Anouk Aimée, Enigmatic Star of ‘A Man and a Woman,’ Dies at 92
Anouk Aimée, the French film actress who became an international sex symbol as the aloof, enigmatic and sensual star of Claude Lelouch’s 1966 romance “A Man and a Woman,” died on Tuesday at 92.
Her death was announced on social media by her daughter, Manuela Papatakis, who said her mother died at home in Paris.
Ms. Aimée had already made a considerable impression in international film, particularly in Federico Fellini’s movies “La Dolce Vita” (1960), in which she played a sex-hungry Italian socialite, and “8 1/2” (1963), in which she portrayed the lead character’s jealous but patient wife.
But it was with “A Man and a Woman,” a 28-year-old director’s low-budget project that went on to win the Oscar for best foreign film, that she created the image that endured throughout her career. As an emotionally reluctant young widow and movie-industry script girl, she falls in love with a racecar driver and widower played by Jean-Louis Trintignant. Their long, long-awaited kiss, enhanced by a circling camera and Francis Lai’s hit theme, became one of the era’s most revered and recognizable movie images. Ms. Aimée was nominated for a best actress Oscar for the role. It also brought her the BAFTA film award for best foreign actress and the Golden Globe for best motion picture actress.

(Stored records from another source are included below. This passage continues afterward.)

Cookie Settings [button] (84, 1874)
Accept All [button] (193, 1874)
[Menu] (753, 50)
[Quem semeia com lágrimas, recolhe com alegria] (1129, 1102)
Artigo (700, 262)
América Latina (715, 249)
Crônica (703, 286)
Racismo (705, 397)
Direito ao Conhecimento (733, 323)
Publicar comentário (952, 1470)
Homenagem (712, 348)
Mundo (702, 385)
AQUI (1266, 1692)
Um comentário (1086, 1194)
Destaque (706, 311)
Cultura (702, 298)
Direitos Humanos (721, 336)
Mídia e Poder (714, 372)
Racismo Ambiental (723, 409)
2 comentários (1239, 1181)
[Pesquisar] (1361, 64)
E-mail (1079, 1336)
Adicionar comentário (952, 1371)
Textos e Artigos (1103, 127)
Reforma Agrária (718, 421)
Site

In 2002 she received an honorary César, the French equivalent of the Academy Award, for career achievement. She was named best actress at the 1980 Cannes International Film Festival for a darkly comic role, that of a mentally disturbed woman whose brother hopes she will commit suicide, in the Italian film “Salto nel Vuoto,” released in the United States as “Leap Into the Void.”
Ms. Aimée’s film career was predominantly European, and her relatively few American films were less than great successes. She was part of the all-star cast of “Ready to Wear” (1994), Robert Altman’s poorly received satire about the fashion industry. A quarter-century earlier she had played the title character of the 1969 drama “Justine,” directed by George Cukor. In a 2000 interview with The Palm Beach Post, she recalled her unsatisfactory working relationship with Cukor. “I kept talking about Fellini,” she said, “and he kept talking about Garbo.”